This course counts toward the 60 credits of math/science required for a Bachelor of Science degree.
May not be repeated for credit.
Primary Instructor:


Goals. This course is an introduction to the theory of functions of a complex variable with special attention to applications in science and engineering. In addition to the presentation of the often amazing fundamental principles, the importance and utility of these principles in applications is emphasized. Applications include

  • The fundamental theorem of algebra.
  • Interactions with Fourier analysis, e.g., Shannon’s sampling theorem.
  • The evaluation of definite integrals by the method of residues. Including examples of Fourier and Laplace Transforms.
  • The solutions of boundary value problems for Laplace’s equation arising in fluid mechanics, heat conduction and electrostatics.

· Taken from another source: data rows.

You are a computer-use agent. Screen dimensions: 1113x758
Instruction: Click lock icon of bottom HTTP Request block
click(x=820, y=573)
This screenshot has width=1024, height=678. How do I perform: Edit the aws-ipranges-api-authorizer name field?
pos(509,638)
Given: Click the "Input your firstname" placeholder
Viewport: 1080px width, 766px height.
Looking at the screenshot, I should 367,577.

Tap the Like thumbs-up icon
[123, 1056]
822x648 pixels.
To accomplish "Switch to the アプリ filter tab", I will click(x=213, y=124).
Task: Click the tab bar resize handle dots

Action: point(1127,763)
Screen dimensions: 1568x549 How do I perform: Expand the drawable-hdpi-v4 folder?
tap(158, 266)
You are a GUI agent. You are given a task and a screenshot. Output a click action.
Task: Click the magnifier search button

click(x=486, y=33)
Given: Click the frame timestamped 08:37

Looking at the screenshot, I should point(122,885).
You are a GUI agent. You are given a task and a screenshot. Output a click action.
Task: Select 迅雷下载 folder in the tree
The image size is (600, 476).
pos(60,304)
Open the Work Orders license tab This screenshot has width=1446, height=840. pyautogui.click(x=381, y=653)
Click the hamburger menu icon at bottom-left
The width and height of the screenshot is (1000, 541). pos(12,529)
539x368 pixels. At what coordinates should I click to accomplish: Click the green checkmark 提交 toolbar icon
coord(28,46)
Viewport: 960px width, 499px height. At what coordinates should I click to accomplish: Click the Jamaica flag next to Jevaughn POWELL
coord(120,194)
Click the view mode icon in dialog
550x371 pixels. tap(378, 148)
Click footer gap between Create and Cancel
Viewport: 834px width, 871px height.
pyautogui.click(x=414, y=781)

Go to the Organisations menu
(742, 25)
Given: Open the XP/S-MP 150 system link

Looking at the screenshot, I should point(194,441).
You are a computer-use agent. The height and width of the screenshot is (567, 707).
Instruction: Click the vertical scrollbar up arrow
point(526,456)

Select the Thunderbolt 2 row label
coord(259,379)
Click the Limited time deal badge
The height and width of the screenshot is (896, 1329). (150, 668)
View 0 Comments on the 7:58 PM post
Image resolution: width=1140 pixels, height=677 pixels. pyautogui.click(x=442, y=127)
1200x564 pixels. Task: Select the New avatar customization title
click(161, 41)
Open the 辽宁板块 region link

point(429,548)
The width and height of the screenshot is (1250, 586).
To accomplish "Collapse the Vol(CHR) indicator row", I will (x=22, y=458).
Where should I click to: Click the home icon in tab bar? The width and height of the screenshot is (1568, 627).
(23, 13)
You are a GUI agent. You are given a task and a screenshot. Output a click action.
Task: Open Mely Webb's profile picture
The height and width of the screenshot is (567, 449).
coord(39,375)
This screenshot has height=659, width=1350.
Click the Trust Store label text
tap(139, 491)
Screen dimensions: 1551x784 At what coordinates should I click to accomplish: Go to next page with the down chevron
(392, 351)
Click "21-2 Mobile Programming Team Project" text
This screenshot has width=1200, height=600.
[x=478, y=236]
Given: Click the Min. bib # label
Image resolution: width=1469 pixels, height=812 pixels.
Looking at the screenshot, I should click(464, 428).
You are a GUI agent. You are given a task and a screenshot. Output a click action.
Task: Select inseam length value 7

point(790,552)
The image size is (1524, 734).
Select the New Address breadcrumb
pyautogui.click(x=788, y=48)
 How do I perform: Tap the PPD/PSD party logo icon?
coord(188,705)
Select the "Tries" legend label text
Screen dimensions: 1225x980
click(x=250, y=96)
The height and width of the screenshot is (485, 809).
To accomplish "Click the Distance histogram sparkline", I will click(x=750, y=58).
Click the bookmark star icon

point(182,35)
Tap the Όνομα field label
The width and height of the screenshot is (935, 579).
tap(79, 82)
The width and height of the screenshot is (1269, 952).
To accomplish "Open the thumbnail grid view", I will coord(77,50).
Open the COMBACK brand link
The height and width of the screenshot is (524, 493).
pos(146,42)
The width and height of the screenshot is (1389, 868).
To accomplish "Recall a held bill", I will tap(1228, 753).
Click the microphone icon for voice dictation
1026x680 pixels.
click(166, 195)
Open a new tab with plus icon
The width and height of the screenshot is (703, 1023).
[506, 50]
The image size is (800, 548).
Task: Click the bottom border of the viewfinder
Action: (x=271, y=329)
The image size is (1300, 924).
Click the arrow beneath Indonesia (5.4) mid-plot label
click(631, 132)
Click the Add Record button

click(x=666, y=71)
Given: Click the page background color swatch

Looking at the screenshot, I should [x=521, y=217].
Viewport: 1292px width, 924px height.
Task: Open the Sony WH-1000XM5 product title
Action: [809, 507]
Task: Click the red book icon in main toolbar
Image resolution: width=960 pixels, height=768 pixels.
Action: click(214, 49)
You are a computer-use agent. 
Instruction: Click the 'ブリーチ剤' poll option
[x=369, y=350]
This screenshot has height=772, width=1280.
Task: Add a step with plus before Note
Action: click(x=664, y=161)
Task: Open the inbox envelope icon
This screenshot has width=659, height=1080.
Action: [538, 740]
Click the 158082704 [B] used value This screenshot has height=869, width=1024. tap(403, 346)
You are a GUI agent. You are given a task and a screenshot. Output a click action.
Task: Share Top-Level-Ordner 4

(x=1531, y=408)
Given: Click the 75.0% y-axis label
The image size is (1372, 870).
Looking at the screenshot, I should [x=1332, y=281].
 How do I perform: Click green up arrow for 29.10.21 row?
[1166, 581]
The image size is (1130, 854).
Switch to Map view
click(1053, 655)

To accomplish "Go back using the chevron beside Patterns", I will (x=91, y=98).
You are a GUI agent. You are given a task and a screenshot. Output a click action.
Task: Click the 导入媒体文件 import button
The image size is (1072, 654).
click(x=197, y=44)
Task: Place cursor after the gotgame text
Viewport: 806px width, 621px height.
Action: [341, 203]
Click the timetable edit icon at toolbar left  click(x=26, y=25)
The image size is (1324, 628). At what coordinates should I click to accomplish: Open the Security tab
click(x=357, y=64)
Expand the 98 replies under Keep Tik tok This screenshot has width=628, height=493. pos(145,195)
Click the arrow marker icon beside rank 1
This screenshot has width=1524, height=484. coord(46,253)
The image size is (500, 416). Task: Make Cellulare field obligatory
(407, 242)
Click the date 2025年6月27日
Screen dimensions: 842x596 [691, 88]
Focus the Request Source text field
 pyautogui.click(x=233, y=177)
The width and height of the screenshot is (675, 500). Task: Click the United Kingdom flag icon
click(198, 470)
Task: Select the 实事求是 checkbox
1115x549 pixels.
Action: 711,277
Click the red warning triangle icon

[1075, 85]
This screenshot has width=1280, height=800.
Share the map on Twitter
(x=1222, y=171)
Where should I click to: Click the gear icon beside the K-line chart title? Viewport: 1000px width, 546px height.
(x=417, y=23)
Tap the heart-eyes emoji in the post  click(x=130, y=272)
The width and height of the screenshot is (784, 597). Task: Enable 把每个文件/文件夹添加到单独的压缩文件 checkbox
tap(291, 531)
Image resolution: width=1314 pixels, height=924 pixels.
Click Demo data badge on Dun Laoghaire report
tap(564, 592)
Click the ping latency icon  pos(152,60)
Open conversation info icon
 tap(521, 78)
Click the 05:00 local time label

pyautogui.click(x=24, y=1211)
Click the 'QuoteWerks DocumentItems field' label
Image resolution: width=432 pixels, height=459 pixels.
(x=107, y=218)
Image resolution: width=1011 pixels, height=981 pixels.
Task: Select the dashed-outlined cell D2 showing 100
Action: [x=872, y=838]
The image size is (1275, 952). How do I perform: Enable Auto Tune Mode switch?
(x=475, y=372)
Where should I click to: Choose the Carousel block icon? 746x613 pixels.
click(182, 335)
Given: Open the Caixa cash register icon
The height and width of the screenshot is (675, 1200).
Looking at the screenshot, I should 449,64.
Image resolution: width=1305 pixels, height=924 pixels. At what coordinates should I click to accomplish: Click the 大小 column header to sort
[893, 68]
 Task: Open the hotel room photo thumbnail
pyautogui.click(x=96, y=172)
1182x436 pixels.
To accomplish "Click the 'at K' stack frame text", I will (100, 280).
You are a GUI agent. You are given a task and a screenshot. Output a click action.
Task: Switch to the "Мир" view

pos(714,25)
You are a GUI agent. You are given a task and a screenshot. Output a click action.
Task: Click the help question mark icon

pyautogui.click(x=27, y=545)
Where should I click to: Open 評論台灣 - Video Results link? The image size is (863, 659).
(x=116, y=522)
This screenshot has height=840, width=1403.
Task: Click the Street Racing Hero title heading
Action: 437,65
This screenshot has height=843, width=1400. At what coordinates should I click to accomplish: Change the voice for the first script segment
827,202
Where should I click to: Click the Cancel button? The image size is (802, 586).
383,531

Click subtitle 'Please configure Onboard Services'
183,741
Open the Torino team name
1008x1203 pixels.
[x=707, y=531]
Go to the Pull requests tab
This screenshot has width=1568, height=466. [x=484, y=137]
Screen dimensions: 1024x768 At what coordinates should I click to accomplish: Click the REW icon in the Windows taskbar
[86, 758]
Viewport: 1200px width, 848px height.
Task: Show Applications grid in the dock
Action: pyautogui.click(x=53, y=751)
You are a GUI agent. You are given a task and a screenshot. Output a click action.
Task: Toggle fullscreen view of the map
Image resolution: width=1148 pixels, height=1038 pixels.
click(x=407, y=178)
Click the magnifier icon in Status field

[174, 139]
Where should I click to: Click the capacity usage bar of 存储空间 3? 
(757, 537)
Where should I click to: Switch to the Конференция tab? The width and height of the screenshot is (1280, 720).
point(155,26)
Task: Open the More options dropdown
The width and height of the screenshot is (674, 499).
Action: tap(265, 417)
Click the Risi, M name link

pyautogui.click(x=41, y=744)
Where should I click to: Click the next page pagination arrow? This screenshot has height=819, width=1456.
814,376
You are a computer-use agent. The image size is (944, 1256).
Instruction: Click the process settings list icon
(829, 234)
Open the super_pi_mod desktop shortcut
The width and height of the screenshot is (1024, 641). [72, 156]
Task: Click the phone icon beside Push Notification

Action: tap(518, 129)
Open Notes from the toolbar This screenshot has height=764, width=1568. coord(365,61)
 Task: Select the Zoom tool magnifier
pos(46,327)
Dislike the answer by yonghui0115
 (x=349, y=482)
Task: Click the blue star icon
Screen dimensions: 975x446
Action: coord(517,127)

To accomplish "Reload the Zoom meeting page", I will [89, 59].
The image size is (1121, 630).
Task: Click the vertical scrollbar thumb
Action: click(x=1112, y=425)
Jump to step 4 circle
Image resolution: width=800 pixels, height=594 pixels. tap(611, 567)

Students will be expected to learn to use the methods of complex analysis with facility. Complete proofs will be presented. Students will not be expected to reproduce the harder proofs. That is the province of MATH 596. Compared to MATH 596, product representations, normal families, and the Riemann Mapping Theorem will not be treated. Elementary conformal mappings are treated and applied extensively.

Content. The heart of the course is the derivation of the properties of analytic functions from Cauchy’s Integral Theorem. The latter is proved by Green’s Theorem assuming continuous differentiability. This and the following derivations are simple compared to the proofs in Advanced calculus in several variables or to the theory of the Lebesgue Integral. The results are frequently surprising. Some of the applications are astonishingly elegant and surprising.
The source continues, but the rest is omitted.